WHAT TO PRODUCE:
Using the data below, show every line where the word "panel" occurs.

»»

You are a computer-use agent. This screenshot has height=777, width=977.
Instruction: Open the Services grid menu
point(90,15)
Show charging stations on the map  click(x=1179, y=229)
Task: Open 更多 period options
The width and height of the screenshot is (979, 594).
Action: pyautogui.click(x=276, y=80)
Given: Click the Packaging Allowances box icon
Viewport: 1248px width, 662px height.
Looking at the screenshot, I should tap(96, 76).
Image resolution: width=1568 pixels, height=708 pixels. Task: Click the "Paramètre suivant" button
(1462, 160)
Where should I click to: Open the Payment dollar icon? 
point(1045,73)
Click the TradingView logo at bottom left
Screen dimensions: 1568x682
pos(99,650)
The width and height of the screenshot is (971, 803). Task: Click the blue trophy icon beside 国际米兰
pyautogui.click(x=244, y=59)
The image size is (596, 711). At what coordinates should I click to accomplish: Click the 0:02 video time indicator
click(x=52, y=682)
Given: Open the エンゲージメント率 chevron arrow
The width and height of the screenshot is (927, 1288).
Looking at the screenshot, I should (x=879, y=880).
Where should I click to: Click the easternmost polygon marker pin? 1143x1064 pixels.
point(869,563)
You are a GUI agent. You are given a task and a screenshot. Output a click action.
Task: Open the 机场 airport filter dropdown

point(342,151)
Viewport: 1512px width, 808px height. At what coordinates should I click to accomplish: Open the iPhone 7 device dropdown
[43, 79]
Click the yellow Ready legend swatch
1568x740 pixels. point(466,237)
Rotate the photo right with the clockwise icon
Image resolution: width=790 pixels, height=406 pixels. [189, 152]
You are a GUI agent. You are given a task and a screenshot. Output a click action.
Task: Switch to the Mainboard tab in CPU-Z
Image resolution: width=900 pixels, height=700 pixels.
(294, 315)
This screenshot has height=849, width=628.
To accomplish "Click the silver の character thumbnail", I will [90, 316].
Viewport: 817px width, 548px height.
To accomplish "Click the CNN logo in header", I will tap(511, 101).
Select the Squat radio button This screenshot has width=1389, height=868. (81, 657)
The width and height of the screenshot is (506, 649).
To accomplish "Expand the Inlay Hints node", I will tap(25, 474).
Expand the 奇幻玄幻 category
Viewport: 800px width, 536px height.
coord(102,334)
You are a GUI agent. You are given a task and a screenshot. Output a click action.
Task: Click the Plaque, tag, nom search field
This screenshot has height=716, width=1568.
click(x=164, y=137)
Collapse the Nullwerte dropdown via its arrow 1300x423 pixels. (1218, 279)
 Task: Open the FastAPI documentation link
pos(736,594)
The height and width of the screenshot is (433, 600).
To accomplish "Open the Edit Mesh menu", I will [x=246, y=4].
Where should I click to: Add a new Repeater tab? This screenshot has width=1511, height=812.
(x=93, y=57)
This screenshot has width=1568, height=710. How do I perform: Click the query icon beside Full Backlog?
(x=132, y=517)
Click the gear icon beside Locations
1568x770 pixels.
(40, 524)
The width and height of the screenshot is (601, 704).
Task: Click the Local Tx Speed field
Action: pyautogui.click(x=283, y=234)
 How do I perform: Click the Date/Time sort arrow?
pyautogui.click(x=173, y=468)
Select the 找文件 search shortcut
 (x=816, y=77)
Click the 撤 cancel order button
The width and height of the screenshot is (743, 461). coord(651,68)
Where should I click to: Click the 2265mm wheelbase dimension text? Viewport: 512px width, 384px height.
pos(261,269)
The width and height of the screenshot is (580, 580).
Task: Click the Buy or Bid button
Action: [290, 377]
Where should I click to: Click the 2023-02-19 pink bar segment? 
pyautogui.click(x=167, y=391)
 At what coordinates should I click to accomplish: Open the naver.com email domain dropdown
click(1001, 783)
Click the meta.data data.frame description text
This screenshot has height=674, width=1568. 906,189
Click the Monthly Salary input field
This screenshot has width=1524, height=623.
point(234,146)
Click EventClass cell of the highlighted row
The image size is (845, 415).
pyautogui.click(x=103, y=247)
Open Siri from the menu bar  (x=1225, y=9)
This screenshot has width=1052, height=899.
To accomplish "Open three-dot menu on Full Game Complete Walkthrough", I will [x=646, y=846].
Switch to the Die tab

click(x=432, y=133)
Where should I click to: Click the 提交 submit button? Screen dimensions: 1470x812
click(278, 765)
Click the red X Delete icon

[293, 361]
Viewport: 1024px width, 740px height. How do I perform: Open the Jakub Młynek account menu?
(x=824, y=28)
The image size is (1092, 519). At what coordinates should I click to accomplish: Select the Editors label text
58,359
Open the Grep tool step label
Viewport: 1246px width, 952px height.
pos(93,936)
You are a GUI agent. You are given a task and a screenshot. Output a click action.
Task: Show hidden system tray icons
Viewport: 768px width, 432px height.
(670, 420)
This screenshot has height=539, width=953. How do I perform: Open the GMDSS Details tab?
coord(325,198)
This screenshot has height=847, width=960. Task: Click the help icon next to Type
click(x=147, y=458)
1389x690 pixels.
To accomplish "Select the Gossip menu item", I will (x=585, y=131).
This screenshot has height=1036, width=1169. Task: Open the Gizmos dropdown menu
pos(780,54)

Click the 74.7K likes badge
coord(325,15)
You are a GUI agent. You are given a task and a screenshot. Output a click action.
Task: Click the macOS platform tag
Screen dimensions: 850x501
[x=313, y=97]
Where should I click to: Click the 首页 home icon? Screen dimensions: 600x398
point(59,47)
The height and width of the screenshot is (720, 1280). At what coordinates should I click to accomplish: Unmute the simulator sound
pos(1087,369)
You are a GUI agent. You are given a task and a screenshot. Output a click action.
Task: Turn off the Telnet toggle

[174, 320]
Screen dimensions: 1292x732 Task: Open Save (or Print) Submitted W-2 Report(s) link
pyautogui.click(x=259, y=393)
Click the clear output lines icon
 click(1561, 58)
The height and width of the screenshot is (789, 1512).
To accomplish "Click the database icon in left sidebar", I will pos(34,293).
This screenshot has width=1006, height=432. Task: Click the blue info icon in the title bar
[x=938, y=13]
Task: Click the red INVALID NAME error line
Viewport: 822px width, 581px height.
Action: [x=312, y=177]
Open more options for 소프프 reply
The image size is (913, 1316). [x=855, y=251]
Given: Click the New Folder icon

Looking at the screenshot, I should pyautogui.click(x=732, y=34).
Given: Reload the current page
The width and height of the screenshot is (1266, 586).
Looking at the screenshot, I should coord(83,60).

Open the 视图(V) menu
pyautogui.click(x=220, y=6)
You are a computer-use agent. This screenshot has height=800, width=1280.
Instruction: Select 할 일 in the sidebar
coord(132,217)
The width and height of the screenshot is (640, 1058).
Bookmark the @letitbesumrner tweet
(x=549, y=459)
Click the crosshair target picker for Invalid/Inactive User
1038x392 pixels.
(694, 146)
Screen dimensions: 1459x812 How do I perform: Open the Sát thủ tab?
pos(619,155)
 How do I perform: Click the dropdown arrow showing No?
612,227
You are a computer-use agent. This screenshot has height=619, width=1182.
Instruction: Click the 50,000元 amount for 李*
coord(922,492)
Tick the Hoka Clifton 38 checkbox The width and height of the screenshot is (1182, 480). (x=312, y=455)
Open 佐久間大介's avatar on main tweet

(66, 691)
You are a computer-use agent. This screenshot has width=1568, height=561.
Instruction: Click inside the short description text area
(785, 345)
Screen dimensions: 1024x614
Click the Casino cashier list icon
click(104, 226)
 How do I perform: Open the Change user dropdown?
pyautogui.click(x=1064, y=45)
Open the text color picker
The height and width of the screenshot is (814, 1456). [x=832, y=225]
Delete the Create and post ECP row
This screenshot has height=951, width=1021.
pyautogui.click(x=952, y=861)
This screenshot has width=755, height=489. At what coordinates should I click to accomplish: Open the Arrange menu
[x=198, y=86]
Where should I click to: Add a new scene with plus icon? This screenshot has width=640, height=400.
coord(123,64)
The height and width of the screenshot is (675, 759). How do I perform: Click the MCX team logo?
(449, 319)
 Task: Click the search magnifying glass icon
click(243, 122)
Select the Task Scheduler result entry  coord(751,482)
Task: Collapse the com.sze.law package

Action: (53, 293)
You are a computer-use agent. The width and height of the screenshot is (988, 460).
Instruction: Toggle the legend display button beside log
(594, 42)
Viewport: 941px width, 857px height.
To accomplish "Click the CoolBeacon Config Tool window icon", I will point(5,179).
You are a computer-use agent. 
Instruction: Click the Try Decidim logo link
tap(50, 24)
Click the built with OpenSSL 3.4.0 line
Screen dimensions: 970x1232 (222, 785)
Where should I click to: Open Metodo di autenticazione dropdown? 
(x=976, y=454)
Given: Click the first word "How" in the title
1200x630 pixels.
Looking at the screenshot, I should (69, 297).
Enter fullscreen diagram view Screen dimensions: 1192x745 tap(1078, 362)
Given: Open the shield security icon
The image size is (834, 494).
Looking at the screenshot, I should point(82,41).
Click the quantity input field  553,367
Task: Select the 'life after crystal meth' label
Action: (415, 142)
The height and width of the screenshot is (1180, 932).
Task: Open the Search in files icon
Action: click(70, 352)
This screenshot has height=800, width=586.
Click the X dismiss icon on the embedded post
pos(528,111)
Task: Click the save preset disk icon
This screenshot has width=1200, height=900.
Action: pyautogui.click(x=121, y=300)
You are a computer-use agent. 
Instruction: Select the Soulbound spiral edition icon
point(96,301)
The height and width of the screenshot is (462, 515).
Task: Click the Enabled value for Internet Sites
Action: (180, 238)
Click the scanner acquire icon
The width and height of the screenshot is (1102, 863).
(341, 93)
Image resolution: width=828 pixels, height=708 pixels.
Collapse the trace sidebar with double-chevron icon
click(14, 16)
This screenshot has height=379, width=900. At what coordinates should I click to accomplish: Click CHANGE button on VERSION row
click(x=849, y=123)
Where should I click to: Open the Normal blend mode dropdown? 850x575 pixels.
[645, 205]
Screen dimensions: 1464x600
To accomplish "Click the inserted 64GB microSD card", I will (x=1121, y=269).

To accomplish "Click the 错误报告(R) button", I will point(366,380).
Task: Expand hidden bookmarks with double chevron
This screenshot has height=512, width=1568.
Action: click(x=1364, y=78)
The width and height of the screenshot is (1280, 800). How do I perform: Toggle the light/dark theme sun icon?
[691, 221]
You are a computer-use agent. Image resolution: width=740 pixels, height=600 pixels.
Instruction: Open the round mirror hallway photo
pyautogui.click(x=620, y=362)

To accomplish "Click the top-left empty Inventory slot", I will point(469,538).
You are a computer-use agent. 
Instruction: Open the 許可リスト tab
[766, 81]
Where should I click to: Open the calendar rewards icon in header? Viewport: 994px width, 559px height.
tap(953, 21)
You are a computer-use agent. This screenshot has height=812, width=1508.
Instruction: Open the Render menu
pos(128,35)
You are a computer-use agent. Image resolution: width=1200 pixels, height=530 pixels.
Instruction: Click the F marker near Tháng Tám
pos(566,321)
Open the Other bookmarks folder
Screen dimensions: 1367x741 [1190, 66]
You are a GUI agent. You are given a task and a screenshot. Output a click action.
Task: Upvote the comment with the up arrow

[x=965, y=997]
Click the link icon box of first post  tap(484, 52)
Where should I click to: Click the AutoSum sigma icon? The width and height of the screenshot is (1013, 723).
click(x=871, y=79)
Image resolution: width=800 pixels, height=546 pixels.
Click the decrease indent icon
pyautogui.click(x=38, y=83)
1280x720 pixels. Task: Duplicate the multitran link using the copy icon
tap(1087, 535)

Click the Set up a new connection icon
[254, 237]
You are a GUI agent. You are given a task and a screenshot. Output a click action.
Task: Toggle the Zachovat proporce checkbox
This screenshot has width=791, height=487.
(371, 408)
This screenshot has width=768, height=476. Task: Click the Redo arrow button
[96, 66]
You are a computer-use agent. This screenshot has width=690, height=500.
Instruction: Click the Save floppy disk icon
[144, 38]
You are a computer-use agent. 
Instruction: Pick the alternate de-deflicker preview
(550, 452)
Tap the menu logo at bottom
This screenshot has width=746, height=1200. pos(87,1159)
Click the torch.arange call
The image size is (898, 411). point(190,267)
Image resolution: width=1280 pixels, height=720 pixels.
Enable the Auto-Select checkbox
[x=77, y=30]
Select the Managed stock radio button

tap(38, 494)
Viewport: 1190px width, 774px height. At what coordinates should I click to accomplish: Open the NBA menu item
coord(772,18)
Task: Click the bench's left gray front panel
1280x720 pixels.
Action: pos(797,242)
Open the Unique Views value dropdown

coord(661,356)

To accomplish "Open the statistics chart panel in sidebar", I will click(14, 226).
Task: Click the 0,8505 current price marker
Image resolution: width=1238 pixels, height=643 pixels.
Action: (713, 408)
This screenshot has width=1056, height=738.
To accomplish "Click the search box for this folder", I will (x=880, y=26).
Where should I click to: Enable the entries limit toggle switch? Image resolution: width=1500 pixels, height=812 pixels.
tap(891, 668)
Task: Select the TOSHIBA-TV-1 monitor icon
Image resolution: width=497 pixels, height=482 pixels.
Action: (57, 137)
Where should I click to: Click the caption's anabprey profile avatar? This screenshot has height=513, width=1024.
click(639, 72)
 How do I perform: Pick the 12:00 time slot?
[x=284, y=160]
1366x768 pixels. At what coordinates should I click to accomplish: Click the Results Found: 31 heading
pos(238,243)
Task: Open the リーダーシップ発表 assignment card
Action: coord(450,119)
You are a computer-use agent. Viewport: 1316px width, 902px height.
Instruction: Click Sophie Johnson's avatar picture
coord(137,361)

««

RESPONSE BELOW:
Task: Click the bench's left gray front panel
To accomplish "Open the statistics chart panel in sidebar", I will click(14, 226).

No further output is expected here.